Mit Schreiben vom 29.04.2008, erklärte sich Polen gemäß Art. 16 Abs. 1 lit. c Dublin II-VO zur Wiederaufnahme des Beschwerdeführers bereit (AS 15).
Am 07.07.2008 und 16.07.2008 wurde der Beschwerdeführer vom Bundesasylamt Traiskirchen EAST nach erfolgter Rechtsberatung in Anwesenheit des Rechtsberaters sowie eines geeigneten Dolmetschers für die Sprache Russisch einvernommen (AS 63, 97, 117).
Mit Ladung vom 07.07.2008 wurde der Beschwerdeführer zur ärztlichen Untersuchung am 12.07.2008 geladen, zu der er nicht erschien. Auf den Vorhalt, der Beschwerdeführer habe der Ladung zur ärztlichen Untersuchung keine Folge geleistet, hat der Beschwerdeführer ausgesagt, er habe seine Mutter besucht und sich dadurch verspätet. Als ehemaliger Profiboxer habe er auf Grund von Kopfschlägen Gedächtnisprobleme.
Mit Bescheid vom 18.07.2008, FZ 08 03.606 EAST Ost, zugestellt am 23.07.2008, wies das Bundesasylamt den Antrag des Beschwerdeführers auf internationalen Schutz, ohne in die Sache einzutreten, gemäß § 5 Abs. 1 AsylG als unzulässig zurück (in der Folge: angefochtener Bescheid) (AS 123 ff.).
Im angefochtenen Bescheid weist das Bundesasylamt den Asylantrag des Beschwerdeführers mit der Begründung zurück, dass gemäß Art. 16 Abs. 1 lit. c der Dublin II-VO Polen für die Prüfung des Antrages auf internationalen Schutz zuständig ist (I.). Der Beschwerdeführer wird gemäß § 10 Abs. 1 Z 1 AsylG aus dem österreichischen Bundesgebiet nach Polen ausgewiesen und demzufolge festgestellt, dass die Zurückweisung, Zurückschiebung oder Abschiebung des Beschwerdeführers nach Polen gemäß § 10 Abs. 4 AsylG zulässig ist
(II.).
Beschwerde (AS 173)
Gegen diesen Bescheid hat der Beschwerdeführer am 31.07.2008 Beschwerde beim Bundesasylamt erhoben. Die Beschwerde langte am 06.08.2008 beim Asylgerichtshof ein.

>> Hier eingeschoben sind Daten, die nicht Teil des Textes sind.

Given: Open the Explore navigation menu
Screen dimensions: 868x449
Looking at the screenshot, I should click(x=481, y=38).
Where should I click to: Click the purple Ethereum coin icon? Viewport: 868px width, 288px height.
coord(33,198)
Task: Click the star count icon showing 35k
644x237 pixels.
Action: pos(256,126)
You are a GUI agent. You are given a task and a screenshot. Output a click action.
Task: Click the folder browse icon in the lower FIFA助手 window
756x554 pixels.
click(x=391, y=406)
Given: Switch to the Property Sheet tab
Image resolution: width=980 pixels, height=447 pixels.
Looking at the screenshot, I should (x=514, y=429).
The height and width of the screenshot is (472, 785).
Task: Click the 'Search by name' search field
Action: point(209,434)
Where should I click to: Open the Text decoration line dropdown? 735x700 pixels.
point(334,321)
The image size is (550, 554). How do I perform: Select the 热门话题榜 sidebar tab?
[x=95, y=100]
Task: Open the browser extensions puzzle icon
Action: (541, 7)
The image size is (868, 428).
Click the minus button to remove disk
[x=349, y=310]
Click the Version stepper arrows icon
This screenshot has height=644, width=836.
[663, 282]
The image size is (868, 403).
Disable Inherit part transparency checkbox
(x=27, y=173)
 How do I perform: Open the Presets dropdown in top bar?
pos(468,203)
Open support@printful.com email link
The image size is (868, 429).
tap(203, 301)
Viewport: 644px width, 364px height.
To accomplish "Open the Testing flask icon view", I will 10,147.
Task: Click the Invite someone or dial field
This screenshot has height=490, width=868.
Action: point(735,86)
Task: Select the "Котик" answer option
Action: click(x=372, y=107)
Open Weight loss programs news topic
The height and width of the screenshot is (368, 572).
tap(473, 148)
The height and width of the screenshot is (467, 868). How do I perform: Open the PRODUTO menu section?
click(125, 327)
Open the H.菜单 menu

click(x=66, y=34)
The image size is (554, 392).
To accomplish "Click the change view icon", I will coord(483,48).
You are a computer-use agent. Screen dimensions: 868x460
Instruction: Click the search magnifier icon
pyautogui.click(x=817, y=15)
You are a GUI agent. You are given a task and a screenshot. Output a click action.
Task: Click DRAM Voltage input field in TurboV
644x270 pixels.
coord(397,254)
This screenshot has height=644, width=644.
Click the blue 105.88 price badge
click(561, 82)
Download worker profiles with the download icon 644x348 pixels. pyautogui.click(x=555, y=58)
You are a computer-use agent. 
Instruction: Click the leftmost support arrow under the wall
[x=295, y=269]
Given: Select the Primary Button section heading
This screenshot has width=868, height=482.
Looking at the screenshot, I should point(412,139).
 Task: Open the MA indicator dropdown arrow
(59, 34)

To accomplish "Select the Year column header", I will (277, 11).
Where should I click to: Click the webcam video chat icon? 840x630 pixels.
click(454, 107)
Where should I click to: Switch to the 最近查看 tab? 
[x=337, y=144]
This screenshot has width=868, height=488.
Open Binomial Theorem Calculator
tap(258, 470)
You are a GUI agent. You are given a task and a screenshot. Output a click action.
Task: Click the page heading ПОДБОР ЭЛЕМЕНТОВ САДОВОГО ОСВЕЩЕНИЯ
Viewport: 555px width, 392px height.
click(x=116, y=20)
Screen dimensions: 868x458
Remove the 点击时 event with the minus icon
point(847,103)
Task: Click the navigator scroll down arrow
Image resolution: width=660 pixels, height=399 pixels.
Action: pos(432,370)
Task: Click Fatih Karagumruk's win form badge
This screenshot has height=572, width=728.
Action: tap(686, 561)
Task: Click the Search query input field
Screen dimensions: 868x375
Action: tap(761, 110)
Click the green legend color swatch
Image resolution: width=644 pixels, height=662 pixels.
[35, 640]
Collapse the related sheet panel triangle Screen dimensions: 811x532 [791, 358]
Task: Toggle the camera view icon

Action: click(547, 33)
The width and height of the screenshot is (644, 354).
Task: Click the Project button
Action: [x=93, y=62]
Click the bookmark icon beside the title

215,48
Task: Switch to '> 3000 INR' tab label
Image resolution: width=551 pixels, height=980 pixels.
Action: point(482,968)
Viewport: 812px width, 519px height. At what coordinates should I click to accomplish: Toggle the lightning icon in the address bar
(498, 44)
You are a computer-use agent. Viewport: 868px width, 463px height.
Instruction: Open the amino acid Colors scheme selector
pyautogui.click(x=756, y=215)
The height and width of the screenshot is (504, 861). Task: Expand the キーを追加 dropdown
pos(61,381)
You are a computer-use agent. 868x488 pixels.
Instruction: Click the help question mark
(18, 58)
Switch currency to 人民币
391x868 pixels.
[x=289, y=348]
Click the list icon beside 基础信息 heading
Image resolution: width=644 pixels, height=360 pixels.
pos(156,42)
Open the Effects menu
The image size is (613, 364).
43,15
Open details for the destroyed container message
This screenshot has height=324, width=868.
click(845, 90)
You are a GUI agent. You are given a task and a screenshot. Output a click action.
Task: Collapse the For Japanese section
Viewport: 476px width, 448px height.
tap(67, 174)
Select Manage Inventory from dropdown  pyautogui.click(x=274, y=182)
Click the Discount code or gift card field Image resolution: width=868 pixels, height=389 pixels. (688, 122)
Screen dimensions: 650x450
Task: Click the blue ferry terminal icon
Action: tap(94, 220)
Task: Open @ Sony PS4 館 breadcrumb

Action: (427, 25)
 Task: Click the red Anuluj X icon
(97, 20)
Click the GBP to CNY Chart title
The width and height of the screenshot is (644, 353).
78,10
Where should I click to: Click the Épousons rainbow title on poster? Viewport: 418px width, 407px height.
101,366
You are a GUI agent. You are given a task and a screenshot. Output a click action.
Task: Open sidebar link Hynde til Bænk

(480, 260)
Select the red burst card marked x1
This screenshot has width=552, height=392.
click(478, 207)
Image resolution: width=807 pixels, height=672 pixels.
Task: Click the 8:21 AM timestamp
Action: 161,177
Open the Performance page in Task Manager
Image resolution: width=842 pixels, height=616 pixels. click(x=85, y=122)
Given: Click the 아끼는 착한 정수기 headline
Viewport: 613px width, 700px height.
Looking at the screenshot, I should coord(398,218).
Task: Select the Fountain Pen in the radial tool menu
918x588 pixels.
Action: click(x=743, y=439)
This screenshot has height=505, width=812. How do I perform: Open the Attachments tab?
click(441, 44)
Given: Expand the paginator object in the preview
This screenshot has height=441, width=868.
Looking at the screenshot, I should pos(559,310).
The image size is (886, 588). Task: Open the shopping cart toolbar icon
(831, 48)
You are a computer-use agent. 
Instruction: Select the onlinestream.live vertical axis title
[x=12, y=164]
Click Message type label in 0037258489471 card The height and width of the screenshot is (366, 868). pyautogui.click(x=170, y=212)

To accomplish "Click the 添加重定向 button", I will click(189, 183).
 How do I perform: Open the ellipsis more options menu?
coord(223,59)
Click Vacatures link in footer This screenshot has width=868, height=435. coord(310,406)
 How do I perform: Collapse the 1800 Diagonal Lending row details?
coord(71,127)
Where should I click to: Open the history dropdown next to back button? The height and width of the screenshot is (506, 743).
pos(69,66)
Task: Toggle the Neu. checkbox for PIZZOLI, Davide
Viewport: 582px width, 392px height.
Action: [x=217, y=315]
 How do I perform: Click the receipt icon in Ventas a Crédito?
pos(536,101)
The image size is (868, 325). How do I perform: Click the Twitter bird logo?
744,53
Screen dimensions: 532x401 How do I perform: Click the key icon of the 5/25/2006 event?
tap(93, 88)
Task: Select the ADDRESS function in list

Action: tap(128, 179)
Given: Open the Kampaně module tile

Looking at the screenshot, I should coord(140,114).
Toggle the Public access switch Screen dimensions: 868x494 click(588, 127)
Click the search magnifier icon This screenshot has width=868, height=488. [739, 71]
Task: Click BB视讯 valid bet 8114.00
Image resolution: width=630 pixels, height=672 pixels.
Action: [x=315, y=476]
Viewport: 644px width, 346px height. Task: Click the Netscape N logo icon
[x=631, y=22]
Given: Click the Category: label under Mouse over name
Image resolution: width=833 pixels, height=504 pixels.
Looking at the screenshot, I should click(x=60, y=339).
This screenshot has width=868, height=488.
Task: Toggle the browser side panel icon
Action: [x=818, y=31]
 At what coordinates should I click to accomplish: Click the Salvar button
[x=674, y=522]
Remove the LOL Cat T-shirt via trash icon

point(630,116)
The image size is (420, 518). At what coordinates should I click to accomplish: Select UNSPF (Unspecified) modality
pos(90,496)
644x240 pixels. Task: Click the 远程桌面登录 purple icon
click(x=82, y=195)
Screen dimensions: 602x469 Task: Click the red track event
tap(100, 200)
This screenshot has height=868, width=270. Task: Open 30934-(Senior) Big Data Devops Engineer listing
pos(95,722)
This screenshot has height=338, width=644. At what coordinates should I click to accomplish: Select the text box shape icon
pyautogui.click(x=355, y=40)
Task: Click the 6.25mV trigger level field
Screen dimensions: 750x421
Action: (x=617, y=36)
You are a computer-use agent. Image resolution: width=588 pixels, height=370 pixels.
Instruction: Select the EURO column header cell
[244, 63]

In der Beschwerdeschrift bringt der Beschwerdeführer im Wesentlichen vor, das Bundesasylamt habe seine Ermittlungspflicht nicht wahrgenommen und kein spezifisches Ermittlungsverfahren hinsichtlich seines Vorbringens zu seinen verwandtschaftlichen Verhältnissen in Österreich durchgeführt sowie sein Vorbringen hinsichtlich seiner verwandtschaftlichen Beziehungen in Österreich unrichtig gewürdigt.
Mit Beschluss vom 14.08.2008, zugestellt am 20.08.2008 wurde der Beschwerde die aufschiebende Wirkung zuerkannt.
Beweismittel
Als Beweismittel hat der Asylgerichtshof die verschiedenen Vorbringen des Beschwerdeführers und weitere Beweismittel verwendet.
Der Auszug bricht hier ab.